*Text excerpt:*
Principle:Risingwavelabs Risingwave Iceberg Table Maintenance
| Knowledge Sources | |
|---|---|
| Domains | Data_Lake, Storage_Optimization, Iceberg |
| Last Updated | 2026-02-09 07:00 GMT |
Overview
A storage optimization practice that compacts small files, cleans up orphaned data, and expires old snapshots in Iceberg tables to maintain query performance and storage efficiency.
Description
Iceberg Table Maintenance addresses a fundamental challenge of streaming-to-lakehouse pipelines: streaming writers produce many small files (one per checkpoint), which degrades read performance and wastes storage.
Maintenance operations include:
- Rewrite Data Files: Compacts many small Parquet files into fewer, larger files
- Rewrite Manifests: Optimizes manifest files for faster metadata access
- Expire Snapshots: Removes old snapshot metadata that is no longer needed
- Remove Orphan Files: Cleans up data files that are not referenced by any snapshot
These operations are typically run periodically via schedulers like Apache Airflow or as ad-hoc Spark jobs.

*Data below:*
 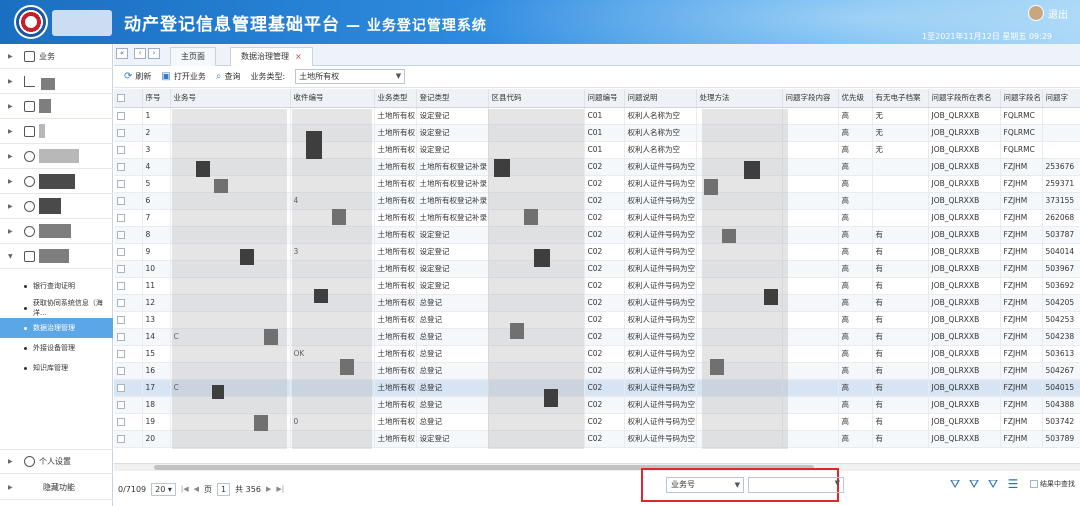 What do you see at coordinates (193, 56) in the screenshot?
I see `tab-home: 主页面` at bounding box center [193, 56].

*Required work:*
a) Decide whether each statement agrees with the Iceberg table maintenance text, answering yes or no and quoting the deciding words: (i) streaming writers produce one file per checkpoint; (ii) Rewrite Manifests compacts small Parquet files into larger files; (iii) Remove Orphan Files deletes old snapshot metadata.
b) Go on with the Iceberg table maintenance text from its last sentence.
The lines stand apart from the Iceberg table maintenance text.

*Task responses:*
a)
(i) Yes: "streaming writers produce many small files (one per checkpoint)"
(ii) No: "Rewrite Manifests: Optimizes manifest files for faster metadata access"
(iii) No: "Remove Orphan Files: Cleans up data files that are not referenced by any snapshot"

b)
Usage
Use Iceberg table maintenance when:
- Streaming sinks produce many small files over time
- Query performance on Iceberg tables degrades
- Storage costs increase due to accumulated snapshots and orphan files
- Setting up production maintenance schedules
Theoretical Basis
Small File Problem:
Streaming writes every N seconds → many small Parquet files
Query must open each file → high I/O overhead
Compaction Solution:
CALL system.rewrite_data_files(table)
- Reads small files
- Merges into larger files (target size ~128-512 MB)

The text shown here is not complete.